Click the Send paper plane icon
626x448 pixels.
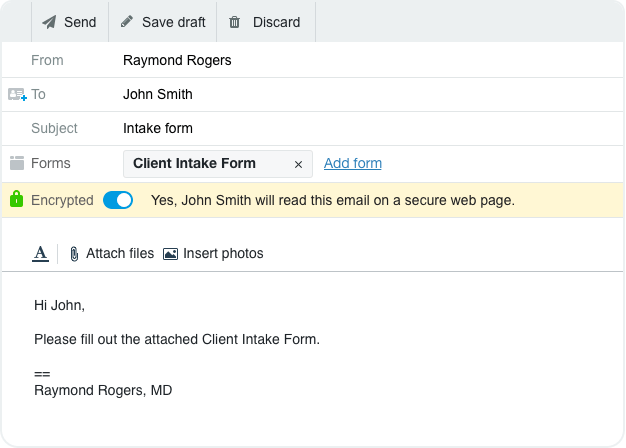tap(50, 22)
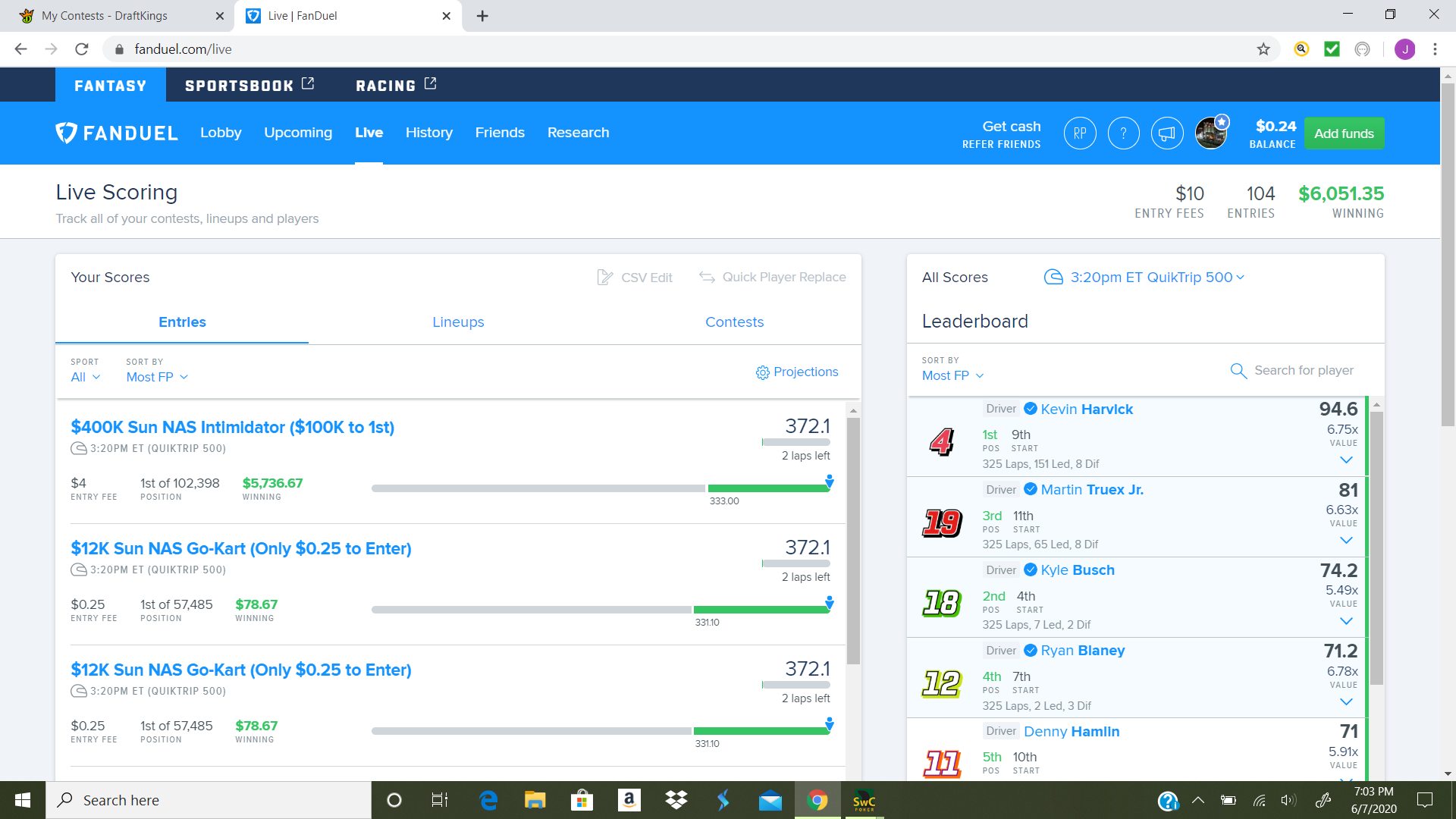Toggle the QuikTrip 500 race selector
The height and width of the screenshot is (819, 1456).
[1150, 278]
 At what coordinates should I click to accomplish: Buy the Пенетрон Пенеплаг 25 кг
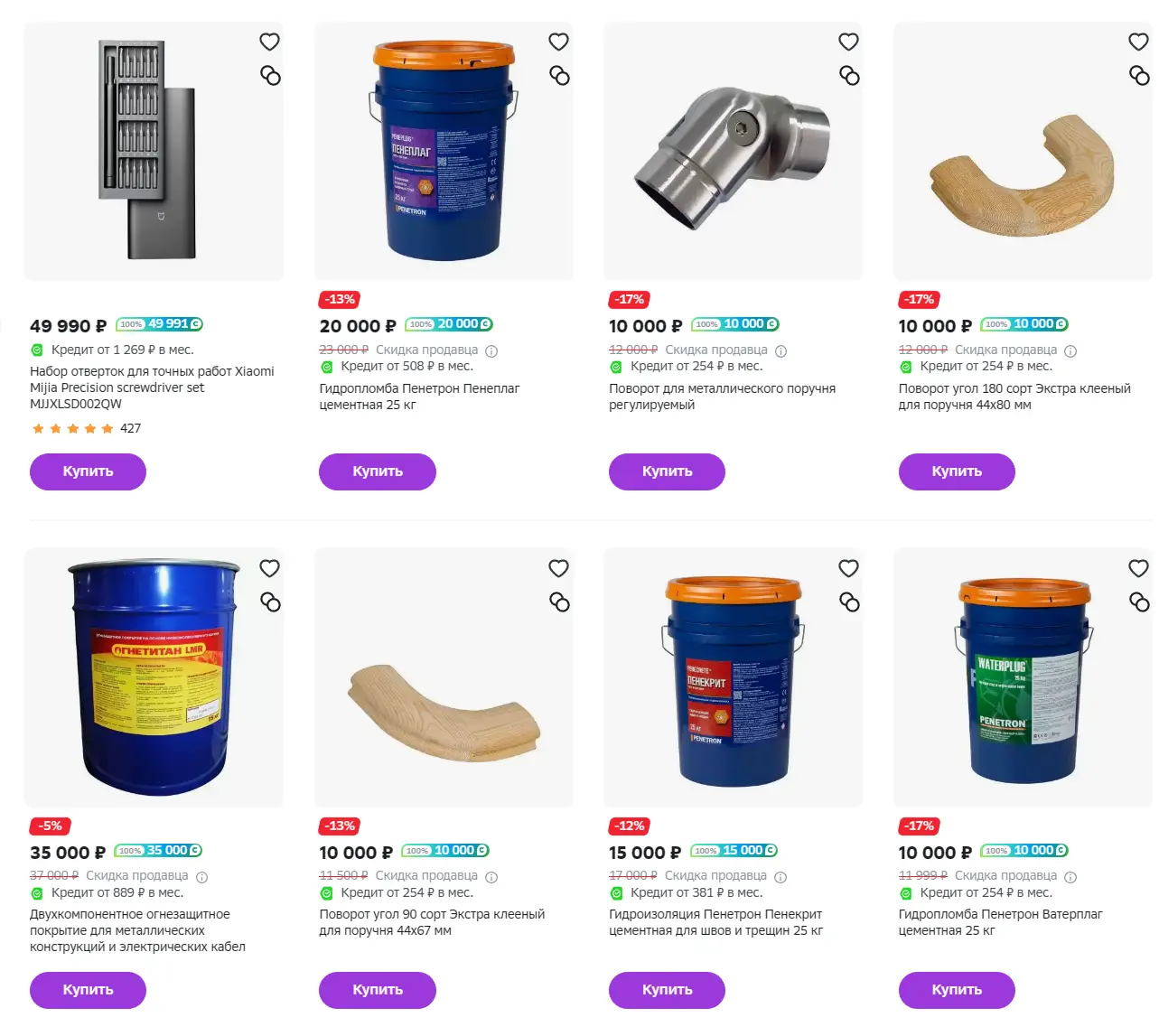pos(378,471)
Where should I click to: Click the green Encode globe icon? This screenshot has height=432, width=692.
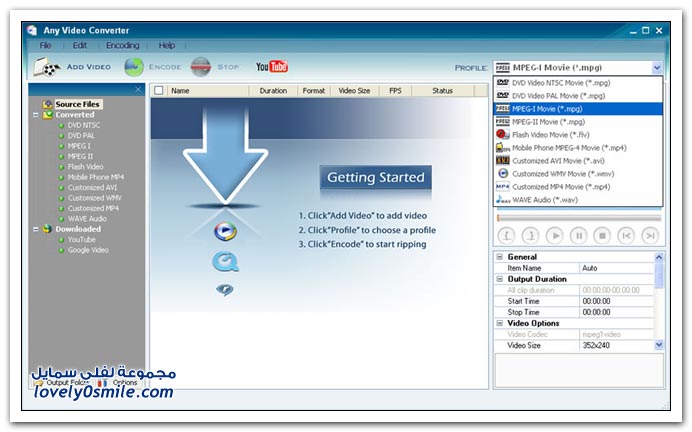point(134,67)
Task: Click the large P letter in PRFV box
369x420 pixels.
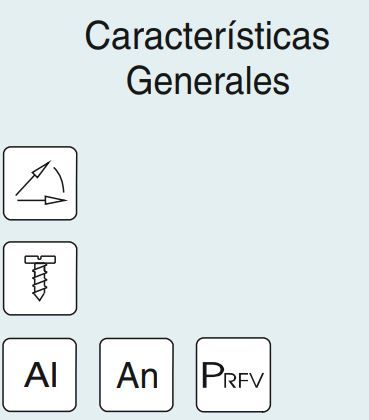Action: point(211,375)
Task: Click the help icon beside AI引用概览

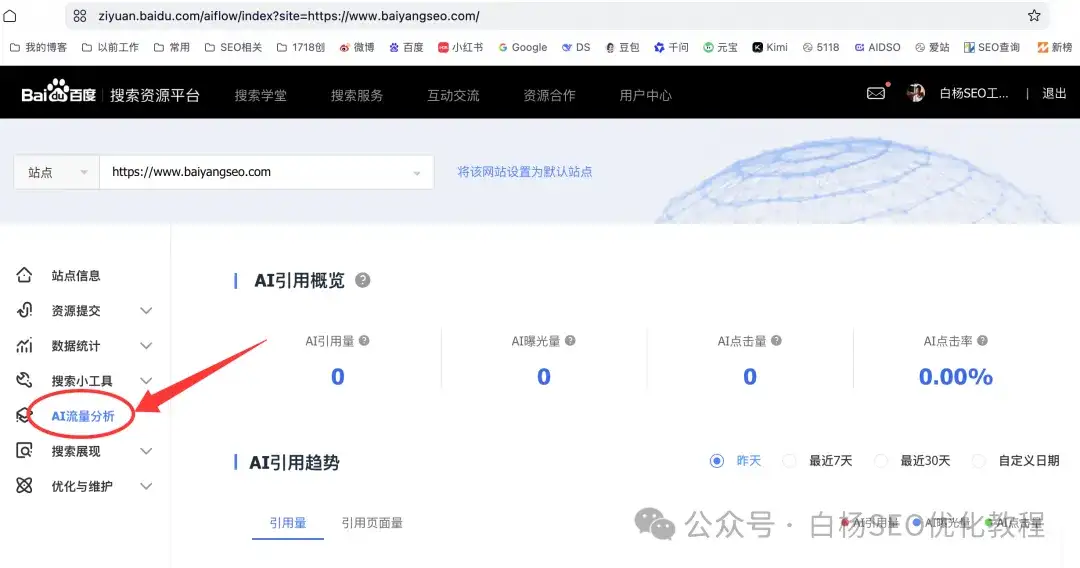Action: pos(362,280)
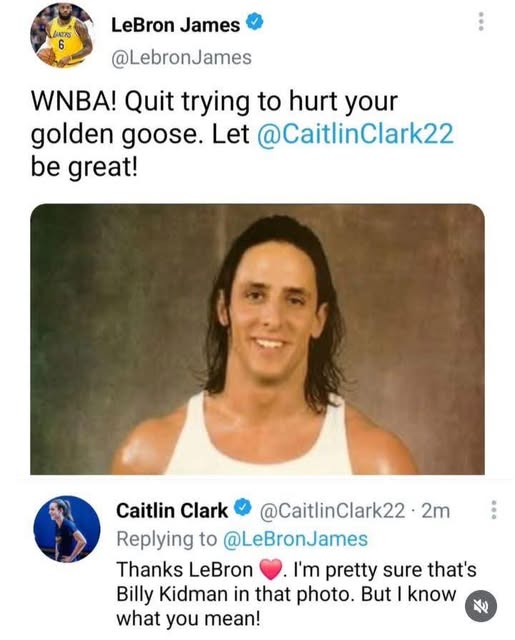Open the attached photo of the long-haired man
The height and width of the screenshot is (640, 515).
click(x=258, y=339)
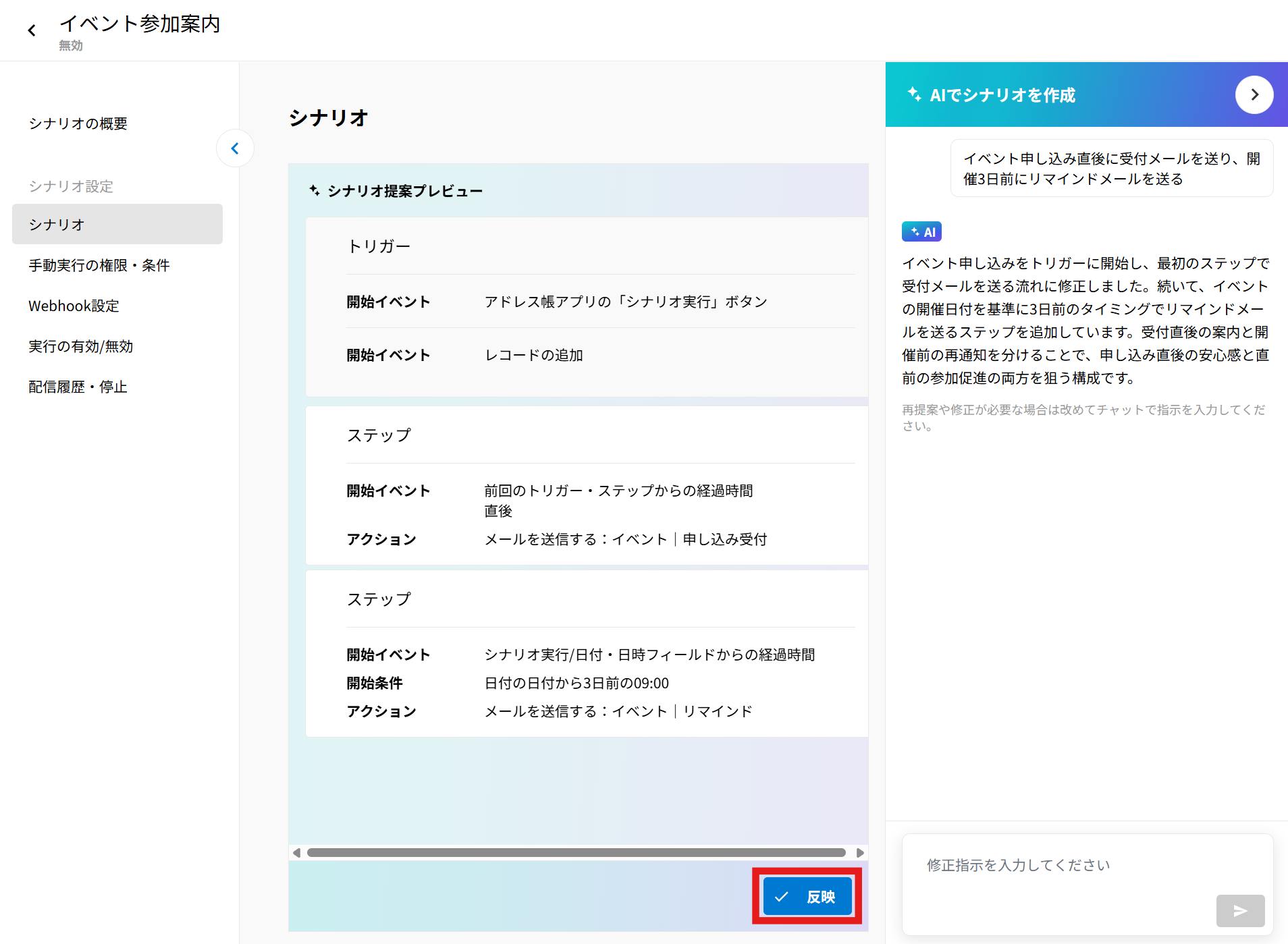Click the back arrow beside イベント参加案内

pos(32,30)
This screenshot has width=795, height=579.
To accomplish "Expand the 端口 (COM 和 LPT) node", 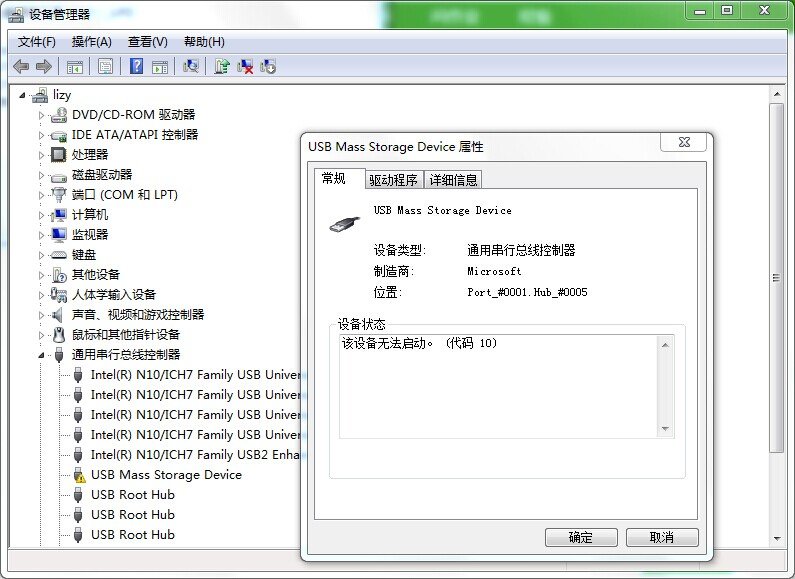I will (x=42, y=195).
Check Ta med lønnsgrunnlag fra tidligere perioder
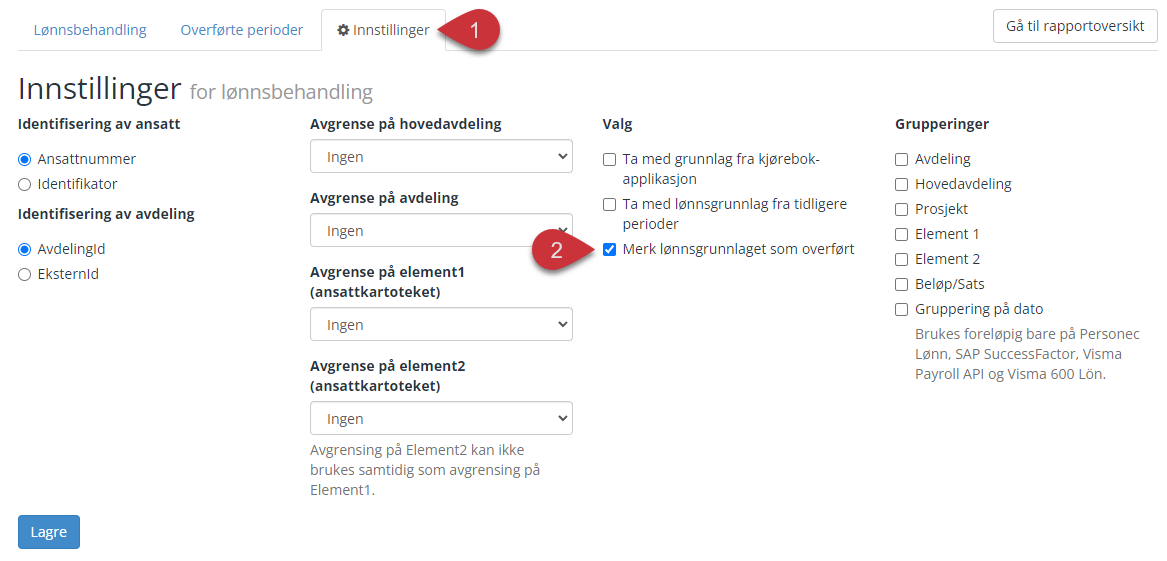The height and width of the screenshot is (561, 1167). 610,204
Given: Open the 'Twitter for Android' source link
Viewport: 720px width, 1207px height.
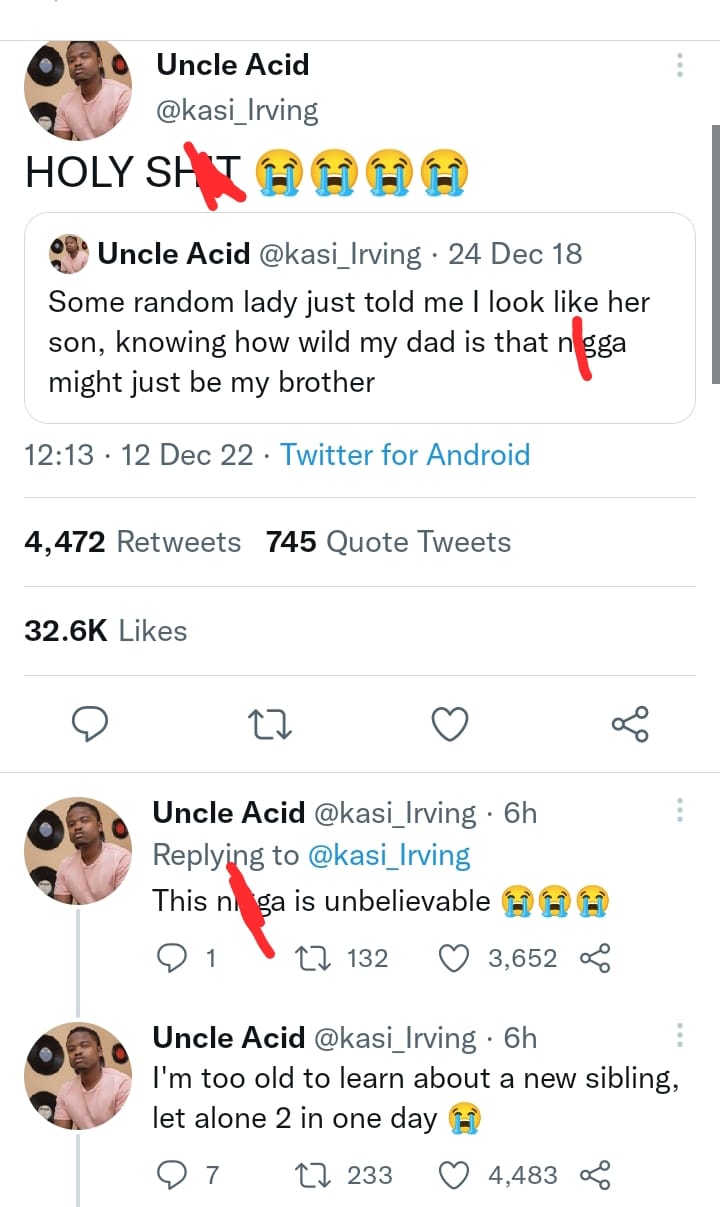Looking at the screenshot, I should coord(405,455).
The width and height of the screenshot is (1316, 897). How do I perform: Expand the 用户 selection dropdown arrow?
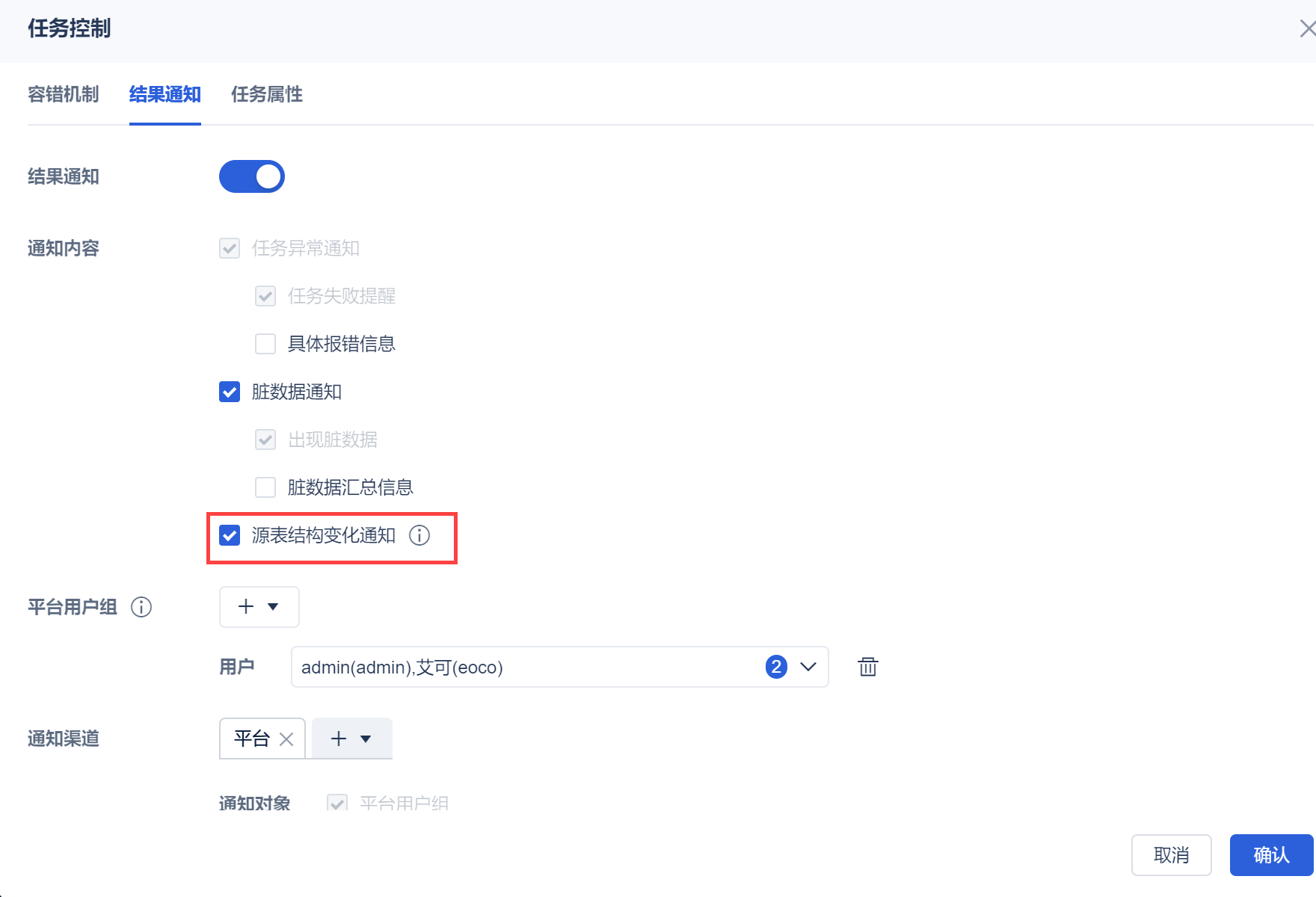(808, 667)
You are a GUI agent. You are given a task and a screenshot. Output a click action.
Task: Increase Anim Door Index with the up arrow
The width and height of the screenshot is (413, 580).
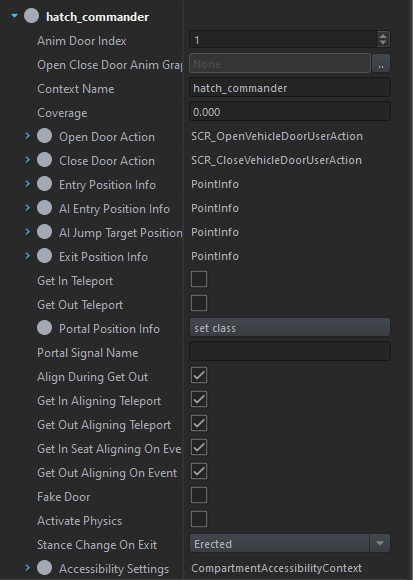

★ ★ ★ ★

* [Brief]:
Pictures excluded, repeat exactly the lines from the top of the material through the line with "This screenshot has width=795, height=579.", including both of those lines.

* [Answer to this problem]:
Click the Send paper plane icon
626x448 pixels.
tap(50, 22)
Toggle the QuikTrip 500 race selector
The height and width of the screenshot is (819, 1456).
[1150, 278]
 At what coordinates should I click to accomplish: Buy the Пенетрон Пенеплаг 25 кг
pos(378,471)
Where should I click to: Click the green Encode globe icon? This screenshot has height=432, width=692.
point(134,67)
Task: Click the large P letter in PRFV box
369x420 pixels.
Action: point(211,375)
Task: Click the help icon beside AI引用概览

Action: pos(362,280)
Open the attached photo of the long-haired man
The height and width of the screenshot is (640, 515).
click(x=258, y=339)
Click the back arrow beside イベント参加案内

pos(32,30)
This screenshot has width=795, height=579.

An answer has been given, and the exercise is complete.